Parity: from strong CP problem to dark matter, neutrino masses and baryon asymmetry

TL;DR

This paper proposes a unified particle physics framework that addresses the strong CP problem, predicts a dark matter particle around 302 GeV detectable via kinetic mixing, and explains neutrino masses and baryon asymmetry.

Contribution

It introduces a parity-based model linking the strong CP problem to dark matter, neutrino masses, and baryon asymmetry, without using axions.

Findings

Predicts a 302 GeV dark matter particle detectable through kinetic mixing.

Provides a natural mechanism for inverse-linear seesaw neutrino masses.
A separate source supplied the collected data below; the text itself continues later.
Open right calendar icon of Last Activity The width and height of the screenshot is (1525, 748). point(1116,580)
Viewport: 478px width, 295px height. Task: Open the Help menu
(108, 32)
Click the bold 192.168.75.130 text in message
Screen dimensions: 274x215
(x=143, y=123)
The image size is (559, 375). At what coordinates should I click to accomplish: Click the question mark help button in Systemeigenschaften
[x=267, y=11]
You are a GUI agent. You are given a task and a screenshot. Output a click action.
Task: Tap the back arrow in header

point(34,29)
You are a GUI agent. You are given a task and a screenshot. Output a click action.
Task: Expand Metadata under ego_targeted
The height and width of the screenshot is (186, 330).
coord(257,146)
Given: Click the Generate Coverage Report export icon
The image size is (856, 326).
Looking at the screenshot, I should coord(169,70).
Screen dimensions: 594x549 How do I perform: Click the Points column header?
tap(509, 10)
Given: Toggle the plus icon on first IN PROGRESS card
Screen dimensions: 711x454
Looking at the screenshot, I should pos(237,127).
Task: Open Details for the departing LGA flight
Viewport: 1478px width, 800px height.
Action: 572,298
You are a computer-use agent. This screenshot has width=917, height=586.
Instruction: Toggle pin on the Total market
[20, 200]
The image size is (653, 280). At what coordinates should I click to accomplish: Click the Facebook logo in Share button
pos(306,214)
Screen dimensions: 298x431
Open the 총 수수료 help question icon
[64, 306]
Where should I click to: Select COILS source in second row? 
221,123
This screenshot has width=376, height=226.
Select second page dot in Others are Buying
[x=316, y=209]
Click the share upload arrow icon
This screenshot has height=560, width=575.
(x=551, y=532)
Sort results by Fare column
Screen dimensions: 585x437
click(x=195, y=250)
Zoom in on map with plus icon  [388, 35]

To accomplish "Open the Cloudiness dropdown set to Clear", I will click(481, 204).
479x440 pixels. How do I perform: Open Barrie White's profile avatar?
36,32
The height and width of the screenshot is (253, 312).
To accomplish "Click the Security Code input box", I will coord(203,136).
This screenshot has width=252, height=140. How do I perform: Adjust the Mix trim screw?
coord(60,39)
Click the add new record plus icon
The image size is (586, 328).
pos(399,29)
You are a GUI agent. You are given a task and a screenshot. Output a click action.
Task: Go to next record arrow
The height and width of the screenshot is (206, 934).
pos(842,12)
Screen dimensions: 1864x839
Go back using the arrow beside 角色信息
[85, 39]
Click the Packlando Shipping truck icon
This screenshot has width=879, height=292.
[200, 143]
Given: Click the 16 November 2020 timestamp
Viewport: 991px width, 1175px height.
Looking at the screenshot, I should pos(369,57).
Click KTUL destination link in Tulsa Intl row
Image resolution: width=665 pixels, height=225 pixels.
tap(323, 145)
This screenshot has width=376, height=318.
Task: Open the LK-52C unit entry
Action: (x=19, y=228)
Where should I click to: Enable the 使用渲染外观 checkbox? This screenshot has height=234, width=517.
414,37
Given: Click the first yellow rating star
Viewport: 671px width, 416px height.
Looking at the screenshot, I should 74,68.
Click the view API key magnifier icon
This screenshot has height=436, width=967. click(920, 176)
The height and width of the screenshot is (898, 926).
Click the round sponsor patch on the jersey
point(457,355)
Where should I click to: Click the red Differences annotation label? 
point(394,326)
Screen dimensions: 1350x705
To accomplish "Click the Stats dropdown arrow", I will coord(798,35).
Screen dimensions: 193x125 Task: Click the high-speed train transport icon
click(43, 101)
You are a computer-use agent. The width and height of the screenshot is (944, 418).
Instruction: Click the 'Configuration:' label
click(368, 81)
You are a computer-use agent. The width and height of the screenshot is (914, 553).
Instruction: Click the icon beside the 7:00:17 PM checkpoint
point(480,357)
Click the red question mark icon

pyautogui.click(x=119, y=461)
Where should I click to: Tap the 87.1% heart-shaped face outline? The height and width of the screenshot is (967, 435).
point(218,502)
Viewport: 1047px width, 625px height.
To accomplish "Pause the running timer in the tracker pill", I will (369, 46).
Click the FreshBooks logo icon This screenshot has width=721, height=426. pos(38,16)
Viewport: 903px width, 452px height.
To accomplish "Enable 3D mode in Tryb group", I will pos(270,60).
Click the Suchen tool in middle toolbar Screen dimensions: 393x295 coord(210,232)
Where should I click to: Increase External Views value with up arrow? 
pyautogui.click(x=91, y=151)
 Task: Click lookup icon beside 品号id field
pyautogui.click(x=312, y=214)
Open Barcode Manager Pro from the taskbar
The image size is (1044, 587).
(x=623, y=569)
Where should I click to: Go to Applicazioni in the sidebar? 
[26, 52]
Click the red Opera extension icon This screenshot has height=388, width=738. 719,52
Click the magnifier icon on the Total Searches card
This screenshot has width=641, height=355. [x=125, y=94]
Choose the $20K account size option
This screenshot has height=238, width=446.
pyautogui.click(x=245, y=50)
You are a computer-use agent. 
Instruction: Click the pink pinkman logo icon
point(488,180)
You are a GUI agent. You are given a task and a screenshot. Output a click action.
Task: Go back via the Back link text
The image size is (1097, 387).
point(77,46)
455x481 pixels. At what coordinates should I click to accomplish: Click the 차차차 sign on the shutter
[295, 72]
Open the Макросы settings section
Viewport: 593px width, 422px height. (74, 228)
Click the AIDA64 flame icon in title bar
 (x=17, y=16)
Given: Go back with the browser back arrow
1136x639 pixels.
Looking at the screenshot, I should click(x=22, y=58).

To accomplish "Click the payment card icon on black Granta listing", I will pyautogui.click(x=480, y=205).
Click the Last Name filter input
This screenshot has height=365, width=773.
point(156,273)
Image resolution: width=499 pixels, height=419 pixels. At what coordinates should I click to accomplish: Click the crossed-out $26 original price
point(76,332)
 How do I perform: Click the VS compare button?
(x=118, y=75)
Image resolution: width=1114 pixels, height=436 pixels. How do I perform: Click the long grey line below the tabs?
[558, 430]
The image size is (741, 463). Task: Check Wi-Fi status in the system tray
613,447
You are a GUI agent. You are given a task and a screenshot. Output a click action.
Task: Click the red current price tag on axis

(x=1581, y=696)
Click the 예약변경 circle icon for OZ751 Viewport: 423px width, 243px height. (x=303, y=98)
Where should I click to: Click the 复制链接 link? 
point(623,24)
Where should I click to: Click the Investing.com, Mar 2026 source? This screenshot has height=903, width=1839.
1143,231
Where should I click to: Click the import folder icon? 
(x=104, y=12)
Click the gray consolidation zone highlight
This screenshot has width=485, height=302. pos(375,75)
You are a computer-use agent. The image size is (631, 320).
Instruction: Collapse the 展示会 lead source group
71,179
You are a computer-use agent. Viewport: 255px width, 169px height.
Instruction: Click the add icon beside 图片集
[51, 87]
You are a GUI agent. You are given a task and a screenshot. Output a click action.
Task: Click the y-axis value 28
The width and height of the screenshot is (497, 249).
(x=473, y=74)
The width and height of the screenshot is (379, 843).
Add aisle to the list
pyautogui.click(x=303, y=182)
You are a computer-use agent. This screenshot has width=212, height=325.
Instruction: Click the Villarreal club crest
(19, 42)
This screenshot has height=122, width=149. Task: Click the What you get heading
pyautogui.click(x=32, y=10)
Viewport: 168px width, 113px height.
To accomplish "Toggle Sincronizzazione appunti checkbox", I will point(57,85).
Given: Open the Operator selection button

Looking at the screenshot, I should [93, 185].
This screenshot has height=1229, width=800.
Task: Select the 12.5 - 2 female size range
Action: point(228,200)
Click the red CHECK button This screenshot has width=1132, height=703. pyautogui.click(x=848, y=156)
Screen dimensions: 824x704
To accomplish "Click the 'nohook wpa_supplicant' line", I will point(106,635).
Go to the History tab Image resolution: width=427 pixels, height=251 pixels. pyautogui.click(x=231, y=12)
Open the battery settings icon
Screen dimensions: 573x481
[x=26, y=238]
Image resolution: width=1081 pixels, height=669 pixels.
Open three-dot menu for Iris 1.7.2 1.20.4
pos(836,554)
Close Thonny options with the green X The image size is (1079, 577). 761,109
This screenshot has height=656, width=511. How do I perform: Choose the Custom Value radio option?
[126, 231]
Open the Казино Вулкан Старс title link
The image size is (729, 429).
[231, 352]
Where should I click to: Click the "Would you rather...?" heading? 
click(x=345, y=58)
Explains baryon asymmetry via resonant leptogenesis.

Abstract

We show that in an SU(3)_c\times [SU(2)_L\times U(1)_Y]\times [SU(2)'_R\times U(1)'_Y] framework, the parity symmetry motivated by solving the strong CP problem without resorting to an axion can predict a dark matter particle with a mass around 302 GeV. This dark matter candidate can be directly detected in the presence of a U(1)_Y\times U(1)'_Y kinetic mixing. Furthermore, our model can accommodate a natural way to simultaneously realize an inverse-linear seesaw for neutrino masses and a resonant leptogenesis for baryon asymmetry.